### Document passage
--------

The third section goes on to speak of the flesh, which is an article of food; that of a pure white stallion is the most wholesome. One author recommends “eating almonds, and taking a rush broth, if the person feel uncomfortable after a meal of horse-flesh. It should be roasted and eaten with ginger and pork; and to eat the flesh of a black horse, and not drink wine with it, will surely produce death.” The fourth describes the crown of the horse, the “fat of which is sweet, and good to make the hair grow and the face to shine.” The fifth and succeeding sections to the twenty-fourth treat of the sanative properties and mode of exhibiting the milk, heart, lungs, liver, kidneys, placenta, teeth, bones, skin, mane, tail, brains, blood, perspiration, and excrements.

--------

### Recorded information
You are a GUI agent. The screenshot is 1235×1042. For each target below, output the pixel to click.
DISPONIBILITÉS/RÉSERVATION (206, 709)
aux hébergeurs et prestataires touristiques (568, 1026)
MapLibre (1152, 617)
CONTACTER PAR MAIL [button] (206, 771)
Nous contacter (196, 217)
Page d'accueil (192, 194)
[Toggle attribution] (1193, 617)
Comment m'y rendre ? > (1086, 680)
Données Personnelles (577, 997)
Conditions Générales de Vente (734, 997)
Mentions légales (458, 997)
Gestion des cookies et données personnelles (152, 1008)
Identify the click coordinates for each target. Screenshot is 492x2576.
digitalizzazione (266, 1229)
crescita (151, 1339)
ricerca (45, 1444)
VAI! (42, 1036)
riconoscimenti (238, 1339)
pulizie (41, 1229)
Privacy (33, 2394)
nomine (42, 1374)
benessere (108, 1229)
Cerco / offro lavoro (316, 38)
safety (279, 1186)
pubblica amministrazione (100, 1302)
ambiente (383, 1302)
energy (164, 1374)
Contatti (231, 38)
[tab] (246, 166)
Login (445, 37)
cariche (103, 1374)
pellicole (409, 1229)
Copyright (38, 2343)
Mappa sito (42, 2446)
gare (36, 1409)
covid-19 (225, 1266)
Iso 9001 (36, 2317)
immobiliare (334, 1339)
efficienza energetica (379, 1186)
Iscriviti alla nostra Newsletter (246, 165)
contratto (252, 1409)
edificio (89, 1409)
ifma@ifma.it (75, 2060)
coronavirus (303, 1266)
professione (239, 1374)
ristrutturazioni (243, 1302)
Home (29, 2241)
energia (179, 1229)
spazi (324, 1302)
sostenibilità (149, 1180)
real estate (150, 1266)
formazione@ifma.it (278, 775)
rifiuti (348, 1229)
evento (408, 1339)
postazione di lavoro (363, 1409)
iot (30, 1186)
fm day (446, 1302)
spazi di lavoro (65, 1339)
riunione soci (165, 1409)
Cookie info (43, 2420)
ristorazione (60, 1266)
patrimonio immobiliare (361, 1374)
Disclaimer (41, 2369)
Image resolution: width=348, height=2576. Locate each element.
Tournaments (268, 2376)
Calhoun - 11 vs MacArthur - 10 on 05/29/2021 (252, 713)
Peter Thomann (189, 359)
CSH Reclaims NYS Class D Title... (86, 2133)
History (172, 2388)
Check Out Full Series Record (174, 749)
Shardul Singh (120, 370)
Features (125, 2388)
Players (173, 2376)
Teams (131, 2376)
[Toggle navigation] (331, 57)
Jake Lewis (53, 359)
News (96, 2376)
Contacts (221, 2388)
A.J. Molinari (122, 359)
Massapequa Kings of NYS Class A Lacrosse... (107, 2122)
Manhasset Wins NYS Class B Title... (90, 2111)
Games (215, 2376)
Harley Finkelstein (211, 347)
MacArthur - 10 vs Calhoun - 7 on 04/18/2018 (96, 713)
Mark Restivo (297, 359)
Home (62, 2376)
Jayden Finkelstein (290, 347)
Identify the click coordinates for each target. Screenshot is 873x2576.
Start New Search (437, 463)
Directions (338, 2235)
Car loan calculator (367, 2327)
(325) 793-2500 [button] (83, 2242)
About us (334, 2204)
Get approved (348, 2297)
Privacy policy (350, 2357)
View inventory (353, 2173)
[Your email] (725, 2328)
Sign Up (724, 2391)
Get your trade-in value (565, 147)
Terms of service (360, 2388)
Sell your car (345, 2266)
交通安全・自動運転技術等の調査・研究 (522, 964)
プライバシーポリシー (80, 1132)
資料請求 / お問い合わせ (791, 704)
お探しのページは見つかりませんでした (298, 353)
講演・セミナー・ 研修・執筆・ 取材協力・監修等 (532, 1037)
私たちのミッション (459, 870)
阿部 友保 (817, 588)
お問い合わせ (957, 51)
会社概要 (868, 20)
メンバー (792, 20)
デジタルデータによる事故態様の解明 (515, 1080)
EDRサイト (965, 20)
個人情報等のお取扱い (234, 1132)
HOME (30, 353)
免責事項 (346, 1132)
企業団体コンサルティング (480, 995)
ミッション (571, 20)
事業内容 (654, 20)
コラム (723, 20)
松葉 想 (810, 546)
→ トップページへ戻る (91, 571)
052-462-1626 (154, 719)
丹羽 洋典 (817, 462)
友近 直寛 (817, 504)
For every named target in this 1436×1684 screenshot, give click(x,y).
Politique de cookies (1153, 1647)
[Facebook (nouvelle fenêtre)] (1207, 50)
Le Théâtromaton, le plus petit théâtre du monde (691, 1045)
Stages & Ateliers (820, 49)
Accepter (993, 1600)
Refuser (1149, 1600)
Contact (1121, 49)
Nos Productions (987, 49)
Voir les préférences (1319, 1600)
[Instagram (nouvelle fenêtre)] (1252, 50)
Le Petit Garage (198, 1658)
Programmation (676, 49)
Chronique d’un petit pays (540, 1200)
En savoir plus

--------

### Exercise requirements
a – Answer these from the passage on the horse as food and medicine:
(i) The flesh of what kind of horse is called the most wholesome?
(ii) What is the fat of the horse's crown said to be good for?
(iii) What combination does the quoted author say "will surely produce death"?
b – Supply what comes next in the passage on the horse as food and medicine.
The material above is separate from the passage on the horse as food and medicine.

### Responses to the exercise
a –
(i) A pure white stallion.
(ii) Making the hair grow and the face shine.
(iii) Eating the flesh of a black horse without drinking wine with it.

b –
Some of the directions are dietetic, and others are prescriptive. “When eating horse-flesh do not eat the liver,” is one of the former, given because of the absence of a gall-bladder in the liver, which imports its poisonous qualities. “The heart of a white horse, or that of a hog, cow, or hen, when dried and rasped into spirit and so taken, cures forgetfulness; if the patient hears one thing he knows ten.” “Above the knees the horse has night-eyes (warts), which enable him to go in the night; they are useful in the toothache;” these sections partake both of the descriptive and prescriptive. Another medical one is: “If a man be restless and hysterical when he wishes to sleep, and it is requisite to put him to rest, let the ashes of a skull be mingled with water and given him, and let him have a skull for a pillow, and it will cure him.” The same preservative virtues appear to be ascribed to a horse’s hoof hung in a house as are supposed, by some who should know better, to belong to a horseshoe when nailed upon the door.[215] The whole of this extensive work is liberally sprinkled with such whimsies, but the practice of medicine among the Chinese is vastly better than their theories; for as Rémusat justly observes, “To see well and reason falsely are not wholly incompatible, and the naturalists of China, as well as the chemists and physicians of our ancient schools, have sometimes tried to reconcile them.”